━━ Dataset extract

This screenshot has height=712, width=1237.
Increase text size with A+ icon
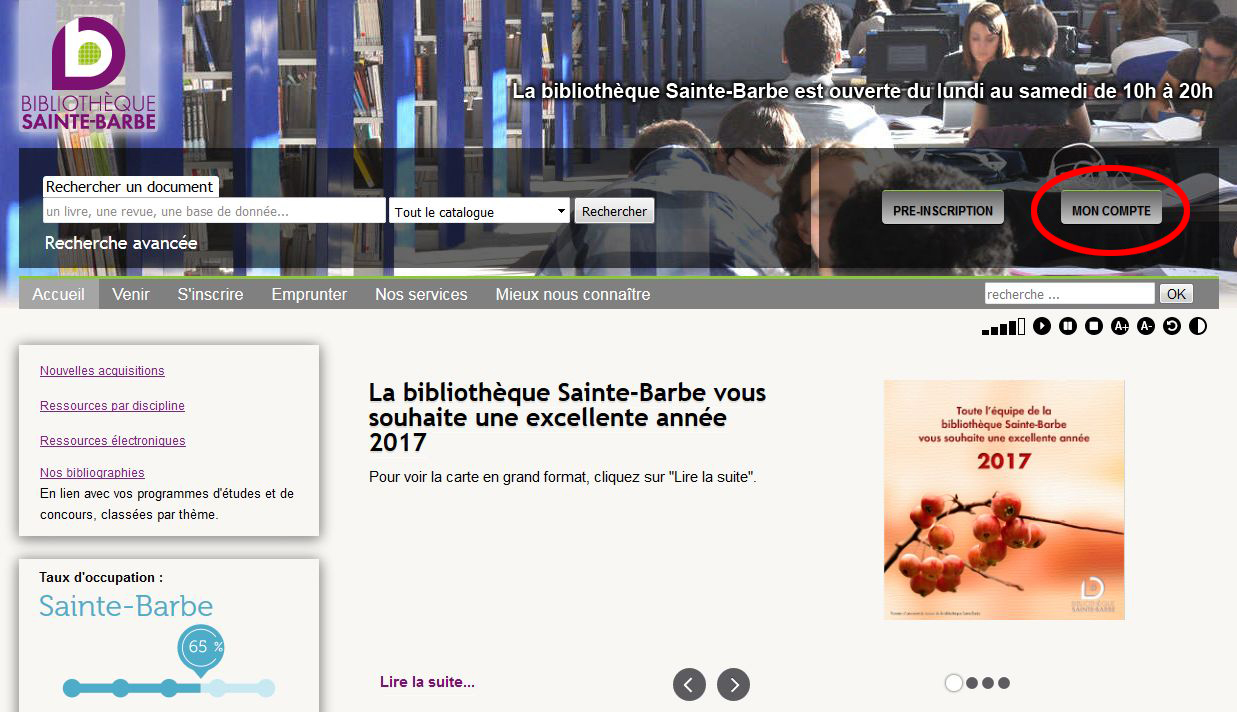pos(1120,326)
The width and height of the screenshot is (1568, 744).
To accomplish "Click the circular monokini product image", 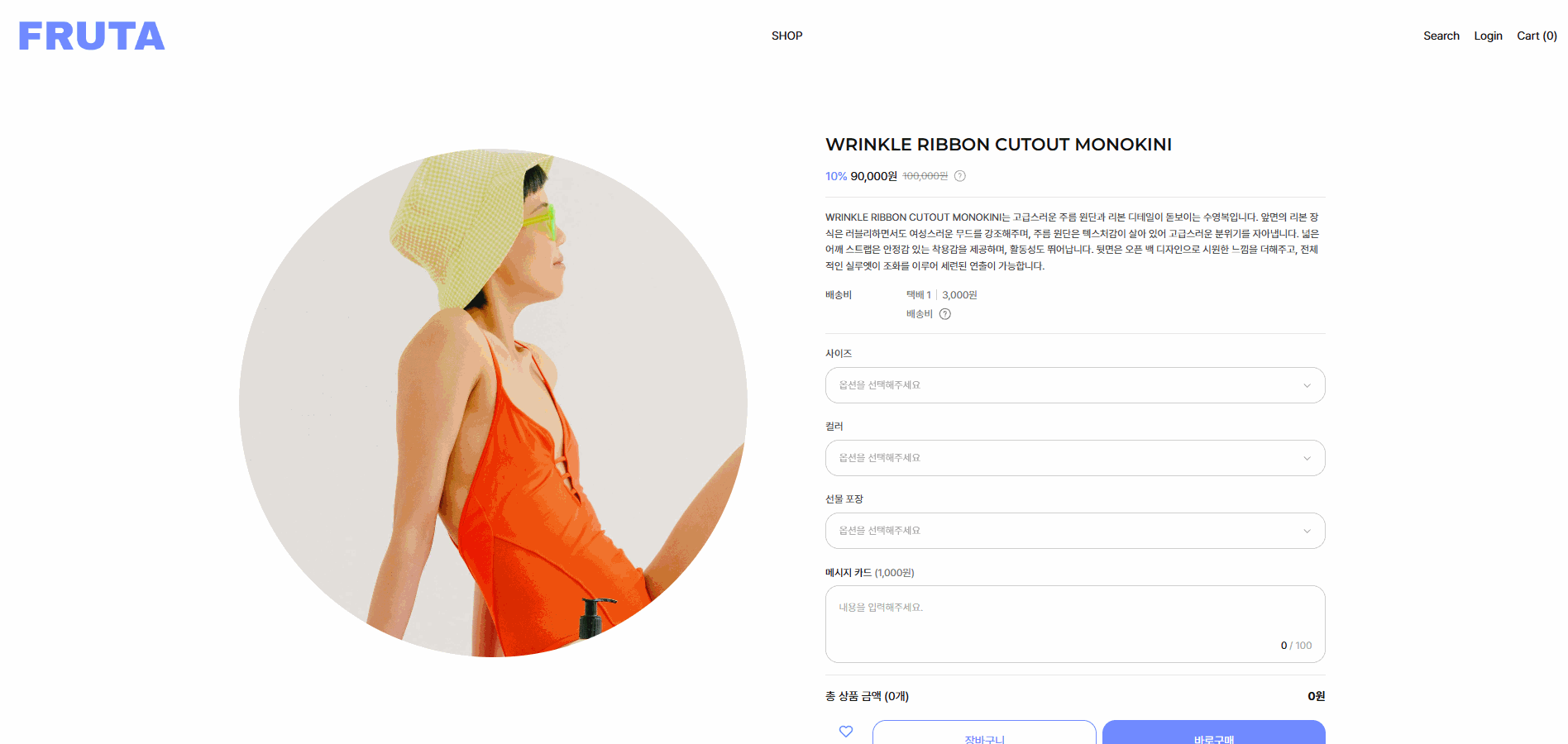I will (x=493, y=403).
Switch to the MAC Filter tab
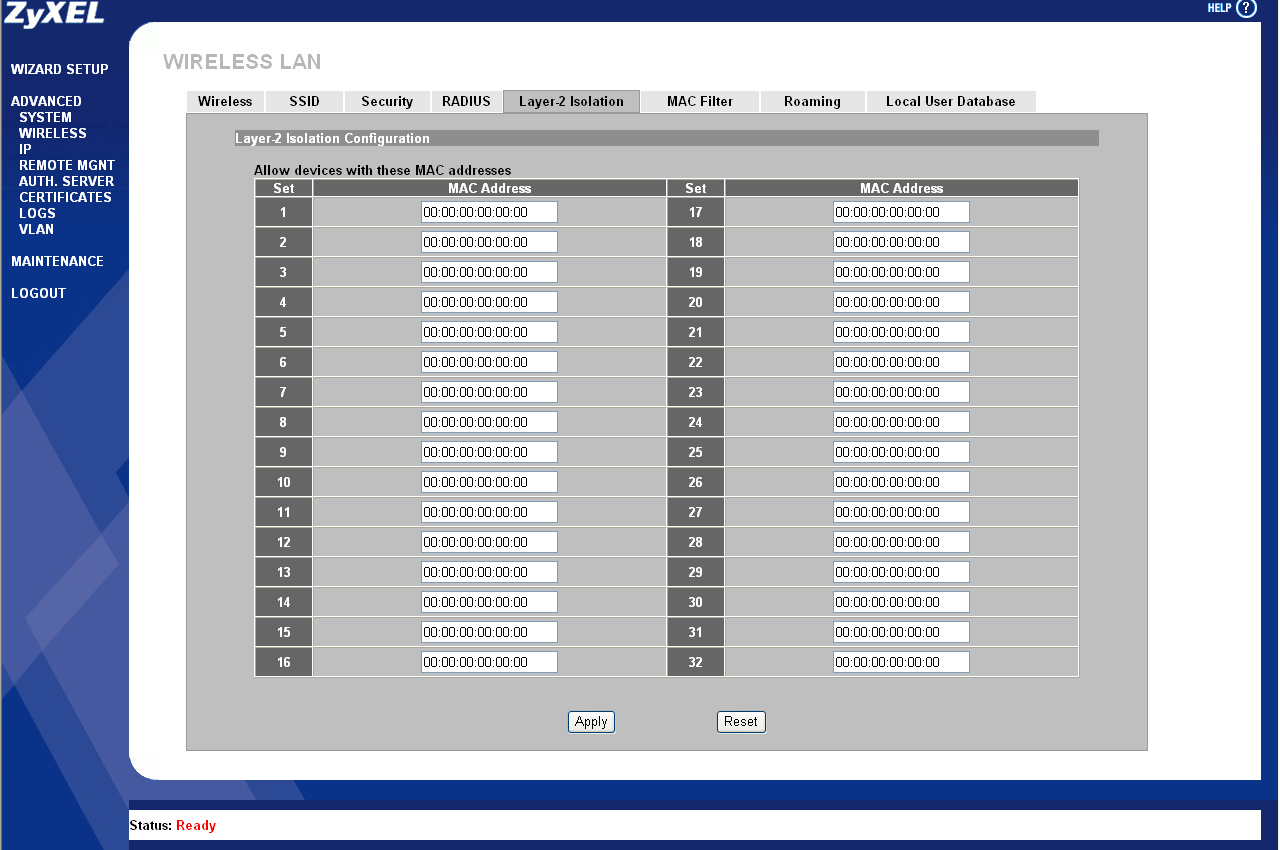The width and height of the screenshot is (1280, 850). (x=700, y=101)
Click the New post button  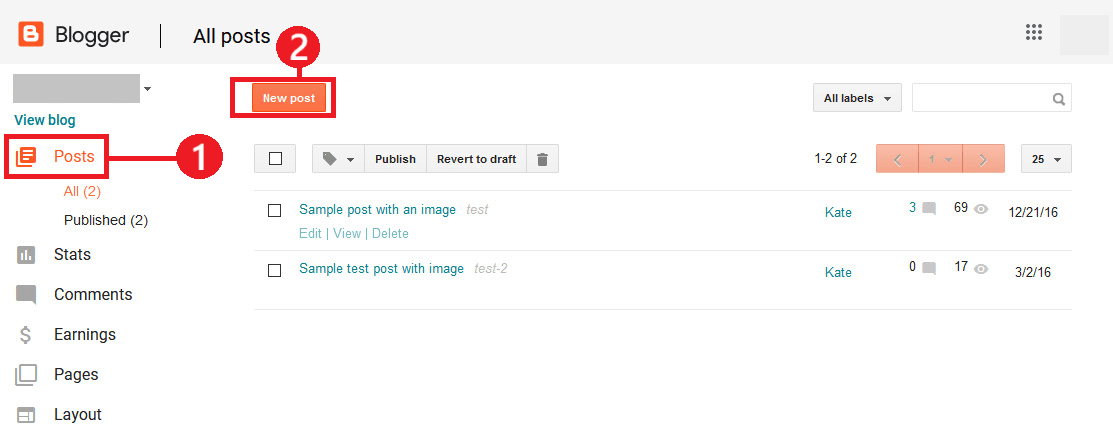coord(289,98)
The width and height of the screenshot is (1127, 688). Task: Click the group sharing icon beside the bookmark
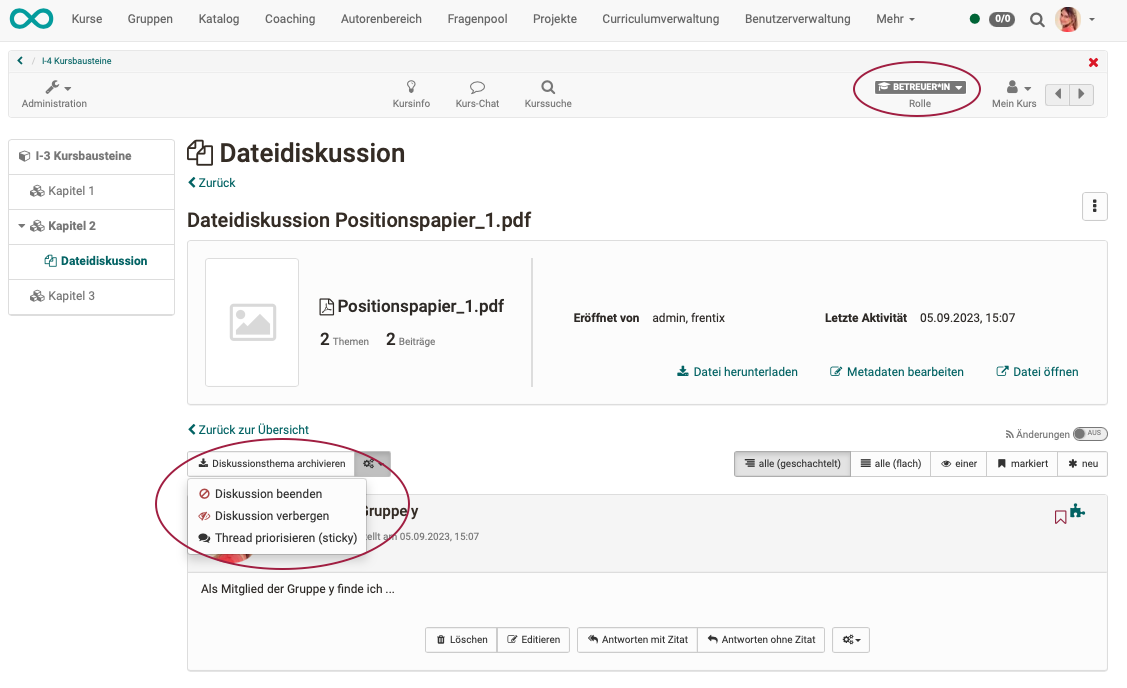tap(1078, 512)
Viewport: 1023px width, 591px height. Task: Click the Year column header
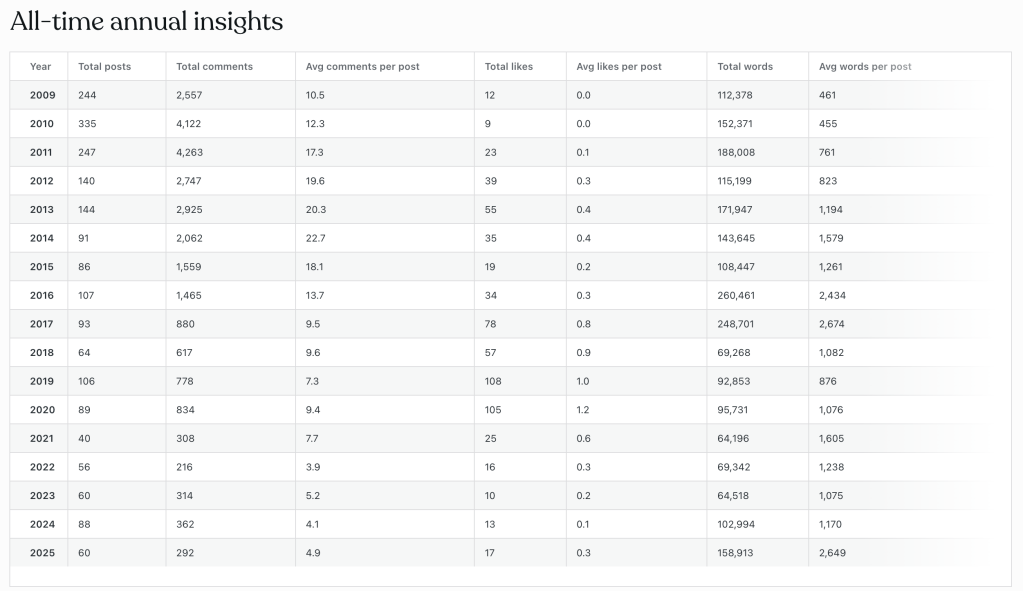click(x=40, y=67)
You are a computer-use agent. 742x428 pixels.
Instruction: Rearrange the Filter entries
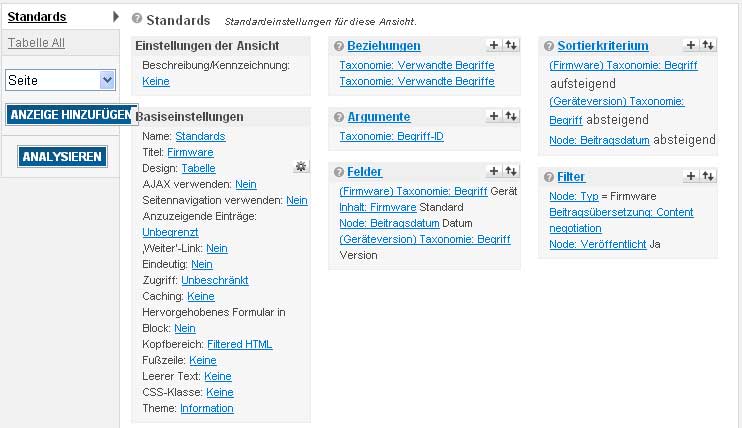pos(708,176)
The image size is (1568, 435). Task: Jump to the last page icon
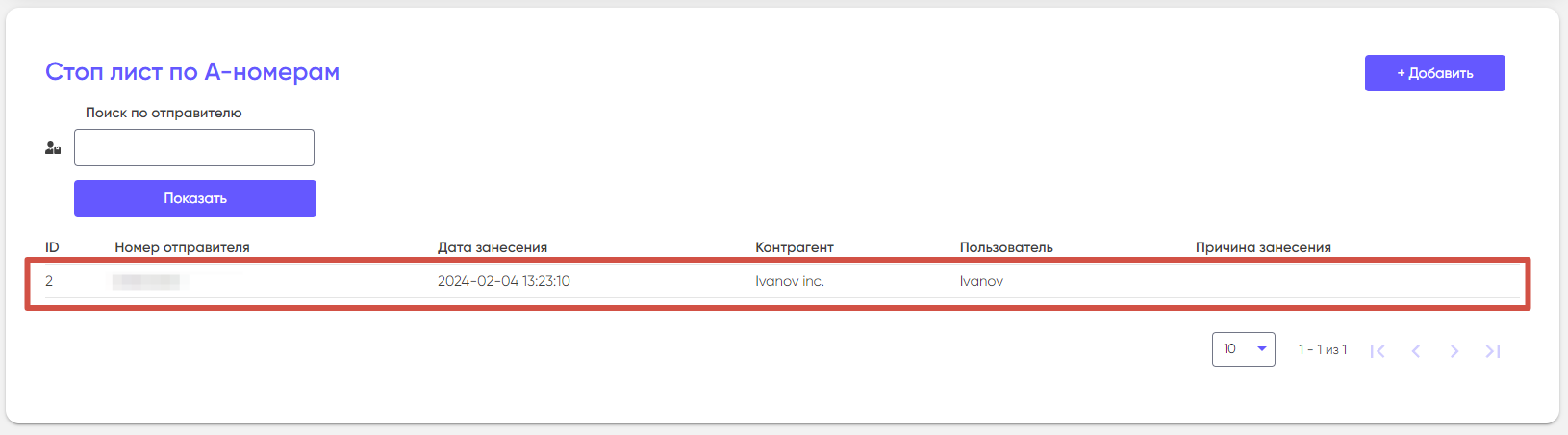1493,351
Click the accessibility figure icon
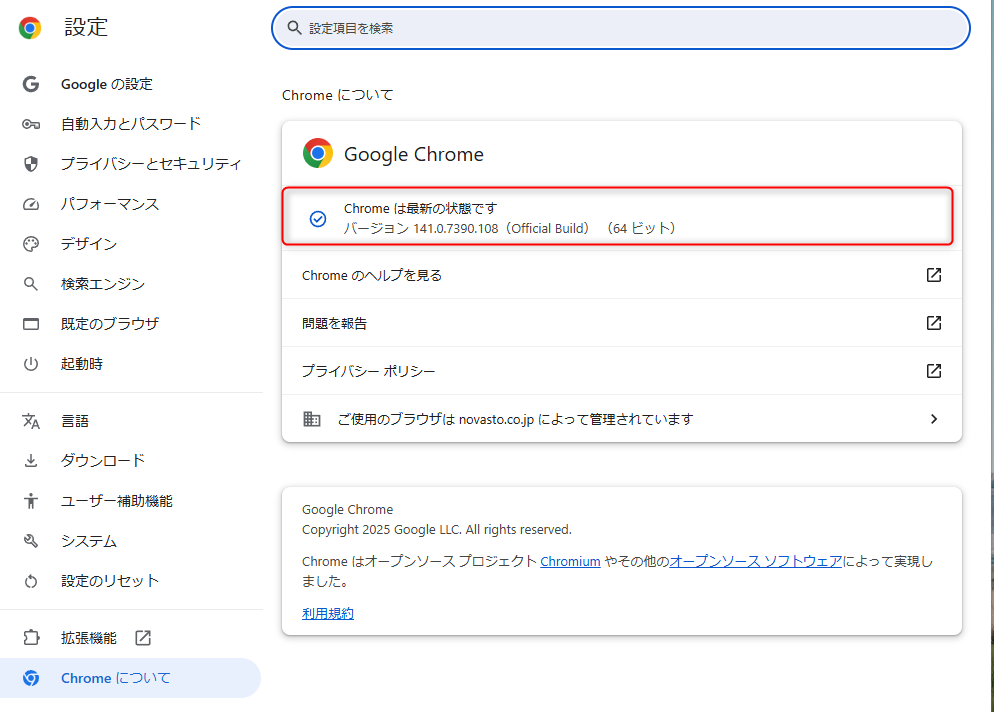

━━━━

→ **Assignment**
From the line containing "Instruction: Rearrange the Filter entries" down to the final line of the material above, reproduce each line exactly and include no images.

→ **Reply**
Instruction: Rearrange the Filter entries
pos(708,176)
The image size is (1568, 435). Task: Jump to the last page icon
1493,351
Click the accessibility figure icon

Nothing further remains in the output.